Pixel coordinate grounding data:
★ ★ ★ ★ ★ ★ ★
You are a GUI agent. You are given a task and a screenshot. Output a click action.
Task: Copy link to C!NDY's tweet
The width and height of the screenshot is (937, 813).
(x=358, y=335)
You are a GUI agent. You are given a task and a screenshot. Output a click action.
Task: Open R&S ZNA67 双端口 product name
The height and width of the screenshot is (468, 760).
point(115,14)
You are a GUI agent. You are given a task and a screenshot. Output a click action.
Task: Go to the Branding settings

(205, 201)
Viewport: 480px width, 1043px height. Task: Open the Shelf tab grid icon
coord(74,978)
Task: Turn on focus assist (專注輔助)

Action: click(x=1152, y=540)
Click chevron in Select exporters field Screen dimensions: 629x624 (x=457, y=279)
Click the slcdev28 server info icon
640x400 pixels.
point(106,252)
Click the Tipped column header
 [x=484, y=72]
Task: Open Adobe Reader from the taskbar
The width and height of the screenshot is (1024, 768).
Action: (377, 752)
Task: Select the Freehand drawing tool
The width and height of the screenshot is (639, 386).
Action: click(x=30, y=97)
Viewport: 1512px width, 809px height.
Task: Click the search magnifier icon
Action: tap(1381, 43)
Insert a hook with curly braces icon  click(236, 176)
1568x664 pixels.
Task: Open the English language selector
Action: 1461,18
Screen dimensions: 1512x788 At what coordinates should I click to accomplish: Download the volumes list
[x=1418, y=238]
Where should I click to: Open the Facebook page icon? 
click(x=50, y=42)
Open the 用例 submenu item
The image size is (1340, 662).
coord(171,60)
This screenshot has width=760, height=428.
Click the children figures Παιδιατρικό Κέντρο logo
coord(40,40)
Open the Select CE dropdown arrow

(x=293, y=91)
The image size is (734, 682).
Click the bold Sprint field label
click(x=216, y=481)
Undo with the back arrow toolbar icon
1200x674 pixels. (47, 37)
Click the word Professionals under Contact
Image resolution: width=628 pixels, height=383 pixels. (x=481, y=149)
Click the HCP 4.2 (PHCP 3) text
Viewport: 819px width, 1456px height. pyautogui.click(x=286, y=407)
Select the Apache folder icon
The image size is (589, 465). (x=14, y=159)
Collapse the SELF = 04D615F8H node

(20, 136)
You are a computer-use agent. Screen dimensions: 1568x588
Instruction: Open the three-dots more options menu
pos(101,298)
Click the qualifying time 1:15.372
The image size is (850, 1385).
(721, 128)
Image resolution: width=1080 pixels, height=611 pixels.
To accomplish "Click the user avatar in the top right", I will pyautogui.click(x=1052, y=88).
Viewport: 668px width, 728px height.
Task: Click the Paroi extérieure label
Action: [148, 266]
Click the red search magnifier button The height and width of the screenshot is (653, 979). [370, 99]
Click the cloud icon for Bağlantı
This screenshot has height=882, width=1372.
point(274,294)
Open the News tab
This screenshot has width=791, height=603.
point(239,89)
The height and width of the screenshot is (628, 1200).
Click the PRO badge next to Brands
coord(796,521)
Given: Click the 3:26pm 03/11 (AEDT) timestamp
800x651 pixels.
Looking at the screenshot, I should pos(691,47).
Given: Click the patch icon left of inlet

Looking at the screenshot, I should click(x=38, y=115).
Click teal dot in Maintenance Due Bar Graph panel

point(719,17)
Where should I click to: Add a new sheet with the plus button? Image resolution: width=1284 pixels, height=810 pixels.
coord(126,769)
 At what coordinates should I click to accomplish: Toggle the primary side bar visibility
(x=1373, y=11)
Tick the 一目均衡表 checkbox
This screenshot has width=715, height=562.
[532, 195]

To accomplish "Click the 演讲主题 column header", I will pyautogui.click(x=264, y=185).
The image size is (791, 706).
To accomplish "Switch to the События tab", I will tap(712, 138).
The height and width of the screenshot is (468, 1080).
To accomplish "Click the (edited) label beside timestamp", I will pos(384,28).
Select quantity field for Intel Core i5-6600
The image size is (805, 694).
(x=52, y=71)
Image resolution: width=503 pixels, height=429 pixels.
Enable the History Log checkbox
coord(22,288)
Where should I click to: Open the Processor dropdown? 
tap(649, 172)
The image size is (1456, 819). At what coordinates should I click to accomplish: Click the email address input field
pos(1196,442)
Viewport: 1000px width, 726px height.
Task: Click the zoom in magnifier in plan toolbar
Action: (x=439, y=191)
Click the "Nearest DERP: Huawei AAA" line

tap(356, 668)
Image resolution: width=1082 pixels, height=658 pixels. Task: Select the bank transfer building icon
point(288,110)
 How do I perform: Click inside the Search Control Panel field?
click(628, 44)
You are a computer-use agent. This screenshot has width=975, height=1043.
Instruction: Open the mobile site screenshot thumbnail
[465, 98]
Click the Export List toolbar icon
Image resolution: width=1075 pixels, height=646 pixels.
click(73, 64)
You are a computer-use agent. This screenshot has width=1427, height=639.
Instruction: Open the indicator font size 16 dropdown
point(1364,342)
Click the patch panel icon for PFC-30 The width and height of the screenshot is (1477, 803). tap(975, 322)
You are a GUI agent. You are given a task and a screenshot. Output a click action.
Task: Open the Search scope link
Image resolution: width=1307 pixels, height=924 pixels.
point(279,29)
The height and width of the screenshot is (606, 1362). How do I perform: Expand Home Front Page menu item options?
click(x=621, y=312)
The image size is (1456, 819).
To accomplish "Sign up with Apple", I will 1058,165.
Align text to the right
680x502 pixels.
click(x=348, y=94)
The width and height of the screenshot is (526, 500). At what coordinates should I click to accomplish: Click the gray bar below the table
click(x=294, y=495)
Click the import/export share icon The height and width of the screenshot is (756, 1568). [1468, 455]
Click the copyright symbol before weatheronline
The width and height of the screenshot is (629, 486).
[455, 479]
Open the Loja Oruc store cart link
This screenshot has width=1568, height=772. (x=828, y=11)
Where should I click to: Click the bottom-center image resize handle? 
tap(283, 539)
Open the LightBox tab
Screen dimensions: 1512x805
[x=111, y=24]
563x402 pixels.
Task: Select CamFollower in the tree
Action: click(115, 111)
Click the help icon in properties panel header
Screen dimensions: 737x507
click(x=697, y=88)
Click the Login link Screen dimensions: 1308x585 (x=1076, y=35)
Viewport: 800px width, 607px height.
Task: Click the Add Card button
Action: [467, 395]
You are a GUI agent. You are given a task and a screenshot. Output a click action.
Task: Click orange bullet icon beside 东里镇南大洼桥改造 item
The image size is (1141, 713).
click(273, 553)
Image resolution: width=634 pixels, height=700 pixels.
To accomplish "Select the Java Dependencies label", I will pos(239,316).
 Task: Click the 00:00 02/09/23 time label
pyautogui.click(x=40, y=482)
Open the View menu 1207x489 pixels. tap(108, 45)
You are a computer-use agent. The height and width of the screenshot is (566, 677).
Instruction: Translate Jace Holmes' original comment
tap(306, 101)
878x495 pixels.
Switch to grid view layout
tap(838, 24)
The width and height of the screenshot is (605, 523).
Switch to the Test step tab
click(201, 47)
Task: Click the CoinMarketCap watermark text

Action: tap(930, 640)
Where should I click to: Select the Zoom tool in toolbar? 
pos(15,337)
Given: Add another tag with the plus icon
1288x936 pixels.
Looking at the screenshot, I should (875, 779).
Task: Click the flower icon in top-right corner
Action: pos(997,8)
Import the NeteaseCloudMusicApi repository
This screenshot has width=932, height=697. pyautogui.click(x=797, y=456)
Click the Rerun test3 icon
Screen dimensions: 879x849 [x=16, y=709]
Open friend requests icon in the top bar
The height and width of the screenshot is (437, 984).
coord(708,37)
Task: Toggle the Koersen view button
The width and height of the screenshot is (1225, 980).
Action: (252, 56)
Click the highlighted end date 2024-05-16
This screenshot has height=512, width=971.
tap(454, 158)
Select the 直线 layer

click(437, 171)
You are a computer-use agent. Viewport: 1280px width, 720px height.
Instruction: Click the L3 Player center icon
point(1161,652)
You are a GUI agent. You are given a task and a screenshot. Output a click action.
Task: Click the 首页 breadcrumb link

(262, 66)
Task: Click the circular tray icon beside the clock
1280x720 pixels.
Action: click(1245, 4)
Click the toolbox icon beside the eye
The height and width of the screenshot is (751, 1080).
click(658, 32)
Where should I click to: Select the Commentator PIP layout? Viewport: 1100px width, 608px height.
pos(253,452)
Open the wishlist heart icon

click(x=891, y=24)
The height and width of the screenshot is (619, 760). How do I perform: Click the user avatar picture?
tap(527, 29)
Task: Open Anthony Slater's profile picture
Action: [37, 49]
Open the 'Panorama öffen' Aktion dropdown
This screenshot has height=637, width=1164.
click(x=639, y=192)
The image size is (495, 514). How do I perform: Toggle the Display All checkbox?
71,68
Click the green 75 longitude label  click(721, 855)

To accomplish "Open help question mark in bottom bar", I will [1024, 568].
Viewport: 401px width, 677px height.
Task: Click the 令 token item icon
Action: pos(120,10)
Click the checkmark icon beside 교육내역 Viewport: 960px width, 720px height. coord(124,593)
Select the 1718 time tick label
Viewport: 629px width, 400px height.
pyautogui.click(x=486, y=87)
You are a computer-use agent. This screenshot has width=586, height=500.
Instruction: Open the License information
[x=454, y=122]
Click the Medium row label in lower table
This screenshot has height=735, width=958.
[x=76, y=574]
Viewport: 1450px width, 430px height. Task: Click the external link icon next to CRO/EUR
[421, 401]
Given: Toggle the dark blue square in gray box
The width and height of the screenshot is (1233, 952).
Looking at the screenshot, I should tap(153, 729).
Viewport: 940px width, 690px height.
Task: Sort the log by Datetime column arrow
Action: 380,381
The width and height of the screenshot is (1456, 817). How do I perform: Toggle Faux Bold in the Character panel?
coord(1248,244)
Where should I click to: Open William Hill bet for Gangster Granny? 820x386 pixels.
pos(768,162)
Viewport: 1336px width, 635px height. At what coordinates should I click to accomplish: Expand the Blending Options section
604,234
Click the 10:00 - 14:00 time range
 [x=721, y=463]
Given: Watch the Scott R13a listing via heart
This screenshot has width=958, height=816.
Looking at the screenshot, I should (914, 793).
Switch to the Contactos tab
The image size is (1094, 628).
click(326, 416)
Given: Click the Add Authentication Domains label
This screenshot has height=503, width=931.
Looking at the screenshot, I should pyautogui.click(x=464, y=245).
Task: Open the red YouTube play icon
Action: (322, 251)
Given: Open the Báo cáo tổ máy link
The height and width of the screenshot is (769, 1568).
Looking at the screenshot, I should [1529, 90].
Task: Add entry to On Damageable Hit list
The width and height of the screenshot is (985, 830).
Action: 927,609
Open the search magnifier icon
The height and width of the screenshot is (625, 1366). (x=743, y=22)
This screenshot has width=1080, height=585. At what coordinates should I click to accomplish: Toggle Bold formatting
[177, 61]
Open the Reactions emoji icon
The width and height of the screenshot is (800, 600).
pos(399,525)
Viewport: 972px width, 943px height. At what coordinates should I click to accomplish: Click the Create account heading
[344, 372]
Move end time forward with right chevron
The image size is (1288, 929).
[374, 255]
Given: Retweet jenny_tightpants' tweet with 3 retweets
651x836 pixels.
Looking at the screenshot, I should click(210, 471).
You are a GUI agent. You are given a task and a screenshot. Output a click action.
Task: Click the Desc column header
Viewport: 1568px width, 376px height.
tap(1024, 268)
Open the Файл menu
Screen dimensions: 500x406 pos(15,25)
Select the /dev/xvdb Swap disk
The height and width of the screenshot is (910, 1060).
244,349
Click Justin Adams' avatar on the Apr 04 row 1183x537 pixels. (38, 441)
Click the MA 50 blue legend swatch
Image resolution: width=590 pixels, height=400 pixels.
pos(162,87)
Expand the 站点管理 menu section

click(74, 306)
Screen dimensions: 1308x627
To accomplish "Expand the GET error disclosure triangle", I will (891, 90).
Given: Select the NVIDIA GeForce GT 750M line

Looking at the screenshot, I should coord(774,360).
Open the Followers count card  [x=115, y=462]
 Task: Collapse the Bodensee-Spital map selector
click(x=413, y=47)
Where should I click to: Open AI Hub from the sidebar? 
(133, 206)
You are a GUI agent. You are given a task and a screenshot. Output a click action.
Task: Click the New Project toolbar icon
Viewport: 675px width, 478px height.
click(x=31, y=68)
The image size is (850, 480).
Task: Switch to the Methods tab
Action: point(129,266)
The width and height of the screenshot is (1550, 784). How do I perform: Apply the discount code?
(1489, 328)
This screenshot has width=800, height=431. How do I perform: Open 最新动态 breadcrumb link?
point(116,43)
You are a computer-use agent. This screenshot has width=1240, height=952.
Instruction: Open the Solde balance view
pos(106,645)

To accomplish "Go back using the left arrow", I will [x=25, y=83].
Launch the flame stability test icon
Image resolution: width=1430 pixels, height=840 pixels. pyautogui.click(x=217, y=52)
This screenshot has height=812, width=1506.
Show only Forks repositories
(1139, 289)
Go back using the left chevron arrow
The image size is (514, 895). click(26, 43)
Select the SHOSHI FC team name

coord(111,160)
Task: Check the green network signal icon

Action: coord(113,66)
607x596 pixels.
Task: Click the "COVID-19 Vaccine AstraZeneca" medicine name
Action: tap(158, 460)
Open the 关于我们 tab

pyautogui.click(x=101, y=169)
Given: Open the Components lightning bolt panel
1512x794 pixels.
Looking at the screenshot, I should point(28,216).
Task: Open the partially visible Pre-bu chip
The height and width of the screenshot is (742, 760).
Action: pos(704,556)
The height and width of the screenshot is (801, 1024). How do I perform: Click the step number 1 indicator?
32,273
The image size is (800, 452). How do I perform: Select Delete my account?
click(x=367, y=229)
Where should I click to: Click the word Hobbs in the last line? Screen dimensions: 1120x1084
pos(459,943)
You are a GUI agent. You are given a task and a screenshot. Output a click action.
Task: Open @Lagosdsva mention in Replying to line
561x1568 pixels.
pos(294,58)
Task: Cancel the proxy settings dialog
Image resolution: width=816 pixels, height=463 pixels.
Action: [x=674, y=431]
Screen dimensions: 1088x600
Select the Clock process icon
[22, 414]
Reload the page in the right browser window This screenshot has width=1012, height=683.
★ ★ ★ ★ ★ ★ ★
_WHAT IS BEING ASKED:_
Please reproduce, exactly as they appear above, the lines from the line containing "Instruction: Open the Solde balance view" up to and including the line containing "Task: Open the partially visible Pre-bu chip".

_EXPECTED ANSWER:_
Instruction: Open the Solde balance view
pos(106,645)

To accomplish "Go back using the left arrow", I will [x=25, y=83].
Launch the flame stability test icon
Image resolution: width=1430 pixels, height=840 pixels. pyautogui.click(x=217, y=52)
This screenshot has height=812, width=1506.
Show only Forks repositories
(1139, 289)
Go back using the left chevron arrow
The image size is (514, 895). click(26, 43)
Select the SHOSHI FC team name

coord(111,160)
Task: Check the green network signal icon

Action: coord(113,66)
607x596 pixels.
Task: Click the "COVID-19 Vaccine AstraZeneca" medicine name
Action: tap(158, 460)
Open the 关于我们 tab

pyautogui.click(x=101, y=169)
Given: Open the Components lightning bolt panel
1512x794 pixels.
Looking at the screenshot, I should point(28,216).
Task: Open the partially visible Pre-bu chip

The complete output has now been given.